Mailing List Archive

mod_rewrite configuration
Check this out:

http://www.wikipedia.org//

I typo'd that earlier. Check it out. I'm sure the above is a fairly common
typo, so somebody might wanna fix the mod_rewrite rules to allow for it.

Peace out,

Derek

_________________________________________________________________
The new MSN 8: smart spam protection and 3 months FREE*.
http://join.msn.com/?page=features/junkmail&xAPID=42&PS=47575&PI=7324&DI=7474&SU=
http://www.hotmail.msn.com/cgi-bin/getmsg&HL=1216hotmailtaglines_smartspamprotection_3mf
Re: mod_rewrite configuration [ In reply to ]
On Wed, Dec 25, 2002 at 07:47:30PM -0600, Derek Moore wrote:
>Check this out:
>
>http://www.wikipedia.org//
>
>I typo'd that earlier. Check it out. I'm sure the above is a fairly
>common typo, so somebody might wanna fix the mod_rewrite rules to allow for
>it.

Speaking of which, I got my Wikipedia configuration ironed out; here it
is for anyone who is interested. Brion, could something like this be
incoroporated into the INSTALL file? In mod_wiki I would like to alter
the design such that direct access to php or other scripts can be
abolished. That may require using POST for everything, and Javascript.
The handling of the "&" character throws gum in the works.
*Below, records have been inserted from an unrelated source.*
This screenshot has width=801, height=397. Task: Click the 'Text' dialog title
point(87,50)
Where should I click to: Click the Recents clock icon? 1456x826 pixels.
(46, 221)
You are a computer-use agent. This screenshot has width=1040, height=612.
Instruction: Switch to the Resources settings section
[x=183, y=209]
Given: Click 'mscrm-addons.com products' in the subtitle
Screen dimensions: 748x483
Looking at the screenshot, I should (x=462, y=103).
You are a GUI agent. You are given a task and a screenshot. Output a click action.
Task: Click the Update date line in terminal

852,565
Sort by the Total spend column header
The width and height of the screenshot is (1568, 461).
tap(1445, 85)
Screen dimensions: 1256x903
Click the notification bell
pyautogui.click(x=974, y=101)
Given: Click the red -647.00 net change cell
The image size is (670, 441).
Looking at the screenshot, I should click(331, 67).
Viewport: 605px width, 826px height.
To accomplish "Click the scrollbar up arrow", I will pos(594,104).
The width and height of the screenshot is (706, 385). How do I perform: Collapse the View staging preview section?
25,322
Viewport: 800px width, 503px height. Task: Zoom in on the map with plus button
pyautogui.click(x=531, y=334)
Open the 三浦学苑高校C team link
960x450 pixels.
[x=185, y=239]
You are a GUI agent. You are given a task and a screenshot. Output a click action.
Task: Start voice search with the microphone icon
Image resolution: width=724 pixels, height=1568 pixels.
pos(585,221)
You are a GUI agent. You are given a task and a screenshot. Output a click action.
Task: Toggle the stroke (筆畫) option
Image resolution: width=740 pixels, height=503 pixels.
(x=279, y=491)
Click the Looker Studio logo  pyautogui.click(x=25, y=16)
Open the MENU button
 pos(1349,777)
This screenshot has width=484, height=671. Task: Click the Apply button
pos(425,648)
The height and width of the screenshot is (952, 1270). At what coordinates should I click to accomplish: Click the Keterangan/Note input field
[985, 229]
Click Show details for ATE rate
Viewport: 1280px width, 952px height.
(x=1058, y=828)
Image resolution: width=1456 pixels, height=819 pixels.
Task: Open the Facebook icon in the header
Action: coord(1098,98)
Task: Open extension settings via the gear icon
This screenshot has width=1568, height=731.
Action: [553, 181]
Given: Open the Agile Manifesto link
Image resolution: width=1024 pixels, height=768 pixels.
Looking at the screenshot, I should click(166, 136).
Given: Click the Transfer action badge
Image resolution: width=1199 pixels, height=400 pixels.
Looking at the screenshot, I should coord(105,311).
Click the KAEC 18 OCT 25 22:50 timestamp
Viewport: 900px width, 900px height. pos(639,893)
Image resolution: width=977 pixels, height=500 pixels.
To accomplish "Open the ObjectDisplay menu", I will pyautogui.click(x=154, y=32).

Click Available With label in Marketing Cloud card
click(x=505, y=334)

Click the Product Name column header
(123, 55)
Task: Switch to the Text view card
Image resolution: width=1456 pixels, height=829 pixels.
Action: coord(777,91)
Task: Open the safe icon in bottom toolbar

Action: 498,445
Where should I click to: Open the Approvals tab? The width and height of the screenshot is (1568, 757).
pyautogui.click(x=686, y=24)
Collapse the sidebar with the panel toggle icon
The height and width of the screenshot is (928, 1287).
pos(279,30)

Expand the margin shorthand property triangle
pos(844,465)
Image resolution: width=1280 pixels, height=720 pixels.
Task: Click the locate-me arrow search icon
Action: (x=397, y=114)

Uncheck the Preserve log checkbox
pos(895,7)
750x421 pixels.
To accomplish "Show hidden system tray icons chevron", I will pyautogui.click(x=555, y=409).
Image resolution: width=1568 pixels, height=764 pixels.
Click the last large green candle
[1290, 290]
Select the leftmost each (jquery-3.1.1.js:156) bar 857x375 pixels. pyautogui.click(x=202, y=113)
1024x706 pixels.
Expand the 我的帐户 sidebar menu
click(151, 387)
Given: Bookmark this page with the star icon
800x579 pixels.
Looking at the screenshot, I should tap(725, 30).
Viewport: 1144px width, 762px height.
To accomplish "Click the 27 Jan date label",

I had to "touch" the logfile before the Wikipedia software would run.

httpd.conf:

Alias /mywiki-style /usr/src/newcodebase/stylesheets
Alias /mywiki-upload /usr/src/newcodebase/images
Alias /mywiki-wiki.phtml /usr/src/newcodebase/wiki.phtml
Alias /mywiki-redirect.phtml /usr/src/newcodebase/redirect.phtml
RewriteEngine On
RewriteRule ^/mywiki$ /usr/src/newcodebase/wiki.phtml?title=
RewriteRule ^/mywiki/(.*)$ /usr/src/newcodebase/wiki.phtml?title=$1

LocalSettings.php:

$wgServer = "http://reactor-core.org";
$wgStyleSheetPath = "$wgServer/mywiki-style";
$wgScript = "/mywiki-wiki.phtml";
$wgRedirectScript = "/mywiki-redirect.phtml";
$wgArticlePath = "$wgServer/mywiki/$1";
$wgUploadPath = "http://reactor-core.org/mywiki-upload";
$wgUploadDirectory = "/usr/src/newcodebase/images";
$wgLogo = "$wgUploadPath/wiki.png";
$wgDebugLogFile = "$wgUploadDirectory/logfile";

I hope this helps someone!

Jonathan

--
Geek House Productions, Ltd.

Providing Unix & Internet Contracting and Consulting,
QA Testing, Technical Documentation, Systems Design & Implementation,
General Programming, E-commerce, Web & Mail Services since 1998

Phone: 604-435-1205
Email: djw@reactor-core.org
Webpage: http://reactor-core.org
Address: 2459 E 41st Ave, Vancouver, BC V5R2W2
Re: mod_rewrite configuration [ In reply to ]
> On Wed, Dec 25, 2002 at 07:47:30PM -0600, Derek Moore wrote:
>> Check this out:
>>
>> http://www.wikipedia.org//
>>
>> I typo'd that earlier. Check it out. I'm sure the above is a fairly
>> common typo, so somebody might wanna fix the mod_rewrite rules to allow for
>> it.

> Speaking of which, I got my Wikipedia configuration ironed out; here it
> is for anyone who is interested. Brion, could something like this be
> incoroporated into the INSTALL file?

Have you considered applying for developer status? It's fairly easy to get
and makes fixing things much easier.

Regards,

Erik
Re: mod_rewrite configuration [ In reply to ]
> On Wed, Dec 25, 2002 at 07:47:30PM -0600, Derek Moore wrote:
> >Check this out:
> >
> >http://www.wikipedia.org//
> >
> >I typo'd that earlier. Check it out. I'm sure the above is a fairly
> >common typo, so somebody might wanna fix the mod_rewrite rules to allow for
> >it.

I'll tweak the rewrite rules later; in the meantime I've replaced the
classic Apache welcome page with a nice simple redirect-to-main-wiki-
page.

On mer, 2002-12-25 at 18:55, Jonathan Walther wrote:
> Speaking of which, I got my Wikipedia configuration ironed out; here it
> is for anyone who is interested. Brion, could something like this be
> incoroporated into the INSTALL file? In mod_wiki I would like to alter
> the design such that direct access to php or other scripts can be
> abolished. That may require using POST for everything, and Javascript.
> The handling of the "&" character throws gum in the works.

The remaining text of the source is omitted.